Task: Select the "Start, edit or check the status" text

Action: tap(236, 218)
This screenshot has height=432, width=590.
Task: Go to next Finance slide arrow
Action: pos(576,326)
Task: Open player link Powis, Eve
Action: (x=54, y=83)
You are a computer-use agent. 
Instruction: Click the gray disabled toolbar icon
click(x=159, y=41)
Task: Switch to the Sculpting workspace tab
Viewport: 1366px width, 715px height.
========================================================================
• [WORK INSTRUCTIONS]: Set out the records again, exactly as they appear above.

• [YOUR SOLUTION]:
Task: Select the "Start, edit or check the status" text

Action: tap(236, 218)
This screenshot has height=432, width=590.
Task: Go to next Finance slide arrow
Action: pos(576,326)
Task: Open player link Powis, Eve
Action: (x=54, y=83)
You are a computer-use agent. 
Instruction: Click the gray disabled toolbar icon
click(x=159, y=41)
Task: Switch to the Sculpting workspace tab
Viewport: 1366px width, 715px height.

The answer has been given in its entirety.